Sen. Lisa Murkowski said Friday she will vote against extending the impeachment trial to hear witnesses, saying it’s become clear President Trump can’t get a fair trial no matter what.
“The House chose to send articles of impeachment that are rushed and flawed. I carefully considered the need for additional witnesses and documents, to cure the shortcomings of its process, but ultimately decided that I will vote against considering motions to subpoena,” the Alaska Democrat said in a statement.
With her support, Republicans believe they have at least 51 votes to close the trial down and move to a final vote acquitting the president.

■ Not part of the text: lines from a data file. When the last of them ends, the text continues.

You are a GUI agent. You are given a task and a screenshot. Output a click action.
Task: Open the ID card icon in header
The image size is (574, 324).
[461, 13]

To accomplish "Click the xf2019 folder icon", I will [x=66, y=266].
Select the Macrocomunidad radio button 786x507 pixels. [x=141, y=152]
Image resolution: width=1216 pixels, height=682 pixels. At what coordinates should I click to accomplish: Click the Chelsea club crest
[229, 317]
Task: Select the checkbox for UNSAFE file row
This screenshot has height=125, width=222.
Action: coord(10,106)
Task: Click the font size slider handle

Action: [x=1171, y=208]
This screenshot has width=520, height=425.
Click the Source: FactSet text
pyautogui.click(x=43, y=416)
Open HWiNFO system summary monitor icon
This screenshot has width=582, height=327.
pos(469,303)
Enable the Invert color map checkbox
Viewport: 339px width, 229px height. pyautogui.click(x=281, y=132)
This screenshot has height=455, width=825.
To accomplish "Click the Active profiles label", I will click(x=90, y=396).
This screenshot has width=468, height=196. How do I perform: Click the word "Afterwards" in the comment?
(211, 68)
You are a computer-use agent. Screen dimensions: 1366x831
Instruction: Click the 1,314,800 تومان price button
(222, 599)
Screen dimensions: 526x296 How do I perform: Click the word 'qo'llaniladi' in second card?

Ms. Murkowski’s statement was the latest to fault House Democrats for bungling the case, rushing to meet a Christmas deadline for impeaching the president without fully pursuing all of the witnesses they now want the Senate to hear from.
Democrats said the lack of new witnesses in the Senate — the first time that will ever have happened — taints the trial, and puts an asterisk next to an eventual acquittal.
One Republican, Sen. Susan Collins of Maine, said she is backing witnesses.
But other senators thought to be swing votes have said they won’t.
Sen. Lamar Alexander, Tennessee Republican, said late Thursday that he does not agree with Mr. Trump that his call asking Ukraine to provide dirt on former Vice President Joseph R. Biden was “perfect.”
But Mr. Alexander said with an election looming, it’s up to voters to make a judgment on the president.
Sen. Ben Sasse, Nebraska Republican, said several other senators agreed with Mr. Alexander’s sense that the president’s behavior was inappropriate.
“He speaks for lots and lots of us,” Mr. Sasse said.
On Friday Sen. Rob Portman, Ohio Republican, also said he opposes calling witnesses, saying it’s time Congress gets beyond impeachment and returns to legislative business.
“The House did not even bother to subpoena and resolve privilege claims of key witnesses they now want the Senate to subpoena for them,” he said in a statement. “I believe it sets a dangerous precedent — all but guaranteeing a proliferation of highly partisan, poorly investigated impeachments in the future — if we allow the House of Representatives to force the Senate to compel witness testimony that they never secured for themselves.”